TASK INSTRUCTIONS: From the opinion piece on the London bombings below, extract the passage from "The G8 must" up to and including "ones were dead.", word for word.

READING PASSAGE:

= Beginning of Section =

The G8 must seize the opportunity to address the wider issues at the root of such atrocities

Robin Cook
Friday July 8, 2005
The Guardian

I have rarely seen the Commons so full and so silent as when it met yesterday to hear of the London bombings. A forum that often is raucous and rowdy was solemn and grave. A chamber that normally is a bear pit of partisan emotions was united in shock and sorrow. Even Ian Paisley made a humane plea to the press not to repeat the offence that occurred in Northern Ireland when journalists demanded comment from relatives before they were informed that their loved ones were dead.

The immediate response to such human tragedy must be empathy with the pain of those injured and the grief of those bereaved. We recoil more deeply from loss of life in such an atrocity because we know the unexpected disappearance of partners, children and parents must be even harder to bear than a natural death. It is sudden, and therefore there is no farewell or preparation for the blow. Across London today there are relatives whose pain may be more acute because they never had the chance to offer or hear last words of affection.

It is arbitrary and therefore an event that changes whole lives, which turn on the accident of momentary decisions. How many people this morning ask themselves how different it might have been if their partner had taken the next bus or caught an earlier tube?

But perhaps the loss is hardest to bear because it is so difficult to answer the question why it should have happened. This weekend we will salute the heroism of the generation that defended Britain in the last war. In advance of the commemoration there have been many stories told of the courage of those who risked their lives and sometimes lost their lives to defeat fascism. They provide moving, humbling examples of what the human spirit is capable, but at least the relatives of the men and women who died then knew what they were fighting for. What purpose is there to yesterday's senseless murders? Who could possibly imagine that they have a cause that might profit from such pointless carnage?

At the time of writing, no group has surfaced even to explain why they launched the assault. Sometime over the next few days we may be offered a website entry or a video message attempting to justify the impossible, but there is no language that can supply a rational basis for such arbitrary slaughter. The explanation, when it is offered, is likely to rely not on reason but on the declaration of an obsessive fundamentalist identity that leaves no room for pity for victims who do not share that identity.

Yesterday the prime minister described the bombings as an attack on our values as a society. In the next few days we should remember that among those values are tolerance and mutual respect for those from different cultural and ethnic backgrounds. Only the day before, London was celebrating its coup in winning the Olympic Games, partly through demonstrating to the world the success of our multicultural credentials. Nothing would please better those who planted yesterday's bombs than for the atrocity to breed suspicion and hostility to minorities in our own community. Defeating the terrorists also means defeating their poisonous belief that peoples of different faiths and ethnic origins cannot coexist.

= End of Section =

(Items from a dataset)

= Beginning of Section =

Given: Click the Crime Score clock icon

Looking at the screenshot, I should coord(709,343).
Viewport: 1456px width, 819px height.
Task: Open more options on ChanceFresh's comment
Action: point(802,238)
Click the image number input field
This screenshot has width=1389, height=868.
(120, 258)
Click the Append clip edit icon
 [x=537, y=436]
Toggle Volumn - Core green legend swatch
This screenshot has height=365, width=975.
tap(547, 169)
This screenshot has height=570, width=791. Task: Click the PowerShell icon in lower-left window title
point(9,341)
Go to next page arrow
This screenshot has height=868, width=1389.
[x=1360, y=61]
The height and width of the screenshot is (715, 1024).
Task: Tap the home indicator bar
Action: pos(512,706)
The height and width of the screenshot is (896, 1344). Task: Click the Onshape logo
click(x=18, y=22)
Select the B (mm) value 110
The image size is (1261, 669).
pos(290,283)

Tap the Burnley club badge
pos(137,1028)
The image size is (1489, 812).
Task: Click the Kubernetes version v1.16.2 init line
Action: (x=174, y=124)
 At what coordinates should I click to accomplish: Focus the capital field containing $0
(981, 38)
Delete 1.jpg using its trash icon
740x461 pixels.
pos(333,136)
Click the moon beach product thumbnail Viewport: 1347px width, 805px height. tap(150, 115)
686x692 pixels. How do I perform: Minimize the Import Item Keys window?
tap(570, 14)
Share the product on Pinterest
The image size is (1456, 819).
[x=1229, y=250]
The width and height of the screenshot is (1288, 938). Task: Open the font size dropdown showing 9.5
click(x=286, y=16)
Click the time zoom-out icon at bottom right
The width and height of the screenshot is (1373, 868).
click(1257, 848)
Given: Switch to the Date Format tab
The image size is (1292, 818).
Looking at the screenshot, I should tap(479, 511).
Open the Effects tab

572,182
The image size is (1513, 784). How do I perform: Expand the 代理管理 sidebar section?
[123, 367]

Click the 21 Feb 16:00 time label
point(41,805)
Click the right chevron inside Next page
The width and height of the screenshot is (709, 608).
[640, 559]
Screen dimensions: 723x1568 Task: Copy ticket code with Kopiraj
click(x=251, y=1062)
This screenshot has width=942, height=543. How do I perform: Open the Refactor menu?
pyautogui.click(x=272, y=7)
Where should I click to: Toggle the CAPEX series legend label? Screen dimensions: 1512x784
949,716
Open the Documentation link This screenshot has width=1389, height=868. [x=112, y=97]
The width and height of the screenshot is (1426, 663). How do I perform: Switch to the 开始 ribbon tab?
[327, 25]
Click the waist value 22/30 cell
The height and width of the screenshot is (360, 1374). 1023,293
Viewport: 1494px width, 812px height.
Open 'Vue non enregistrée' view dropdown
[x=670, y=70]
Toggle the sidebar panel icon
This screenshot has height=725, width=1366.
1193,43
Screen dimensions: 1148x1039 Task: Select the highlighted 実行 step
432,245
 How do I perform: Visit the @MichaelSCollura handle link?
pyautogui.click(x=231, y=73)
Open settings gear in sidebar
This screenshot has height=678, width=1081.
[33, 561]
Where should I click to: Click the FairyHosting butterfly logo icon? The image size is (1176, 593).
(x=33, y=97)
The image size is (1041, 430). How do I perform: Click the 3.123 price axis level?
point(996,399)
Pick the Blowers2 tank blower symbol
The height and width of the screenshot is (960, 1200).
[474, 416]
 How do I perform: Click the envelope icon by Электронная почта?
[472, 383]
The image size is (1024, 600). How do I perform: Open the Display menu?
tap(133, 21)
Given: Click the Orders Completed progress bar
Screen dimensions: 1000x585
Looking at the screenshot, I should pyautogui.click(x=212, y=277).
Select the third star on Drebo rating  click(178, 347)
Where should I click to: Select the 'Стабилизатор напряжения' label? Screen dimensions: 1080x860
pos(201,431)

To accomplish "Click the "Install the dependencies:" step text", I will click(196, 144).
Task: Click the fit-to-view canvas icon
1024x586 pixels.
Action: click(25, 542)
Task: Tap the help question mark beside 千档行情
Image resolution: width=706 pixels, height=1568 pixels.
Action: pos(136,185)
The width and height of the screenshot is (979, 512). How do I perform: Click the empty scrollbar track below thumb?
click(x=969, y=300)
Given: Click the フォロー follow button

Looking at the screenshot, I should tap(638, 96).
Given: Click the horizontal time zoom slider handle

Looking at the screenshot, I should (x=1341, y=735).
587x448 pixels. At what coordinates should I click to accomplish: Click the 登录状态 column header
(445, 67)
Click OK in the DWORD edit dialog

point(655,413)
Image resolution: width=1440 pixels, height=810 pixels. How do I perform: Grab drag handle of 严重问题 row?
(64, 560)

= End of Section =

SOLUTION FOR THIS EXERCISE:
The G8 must seize the opportunity to address the wider issues at the root of such atrocities

Robin Cook
Friday July 8, 2005
The Guardian

I have rarely seen the Commons so full and so silent as when it met yesterday to hear of the London bombings. A forum that often is raucous and rowdy was solemn and grave. A chamber that normally is a bear pit of partisan emotions was united in shock and sorrow. Even Ian Paisley made a humane plea to the press not to repeat the offence that occurred in Northern Ireland when journalists demanded comment from relatives before they were informed that their loved ones were dead.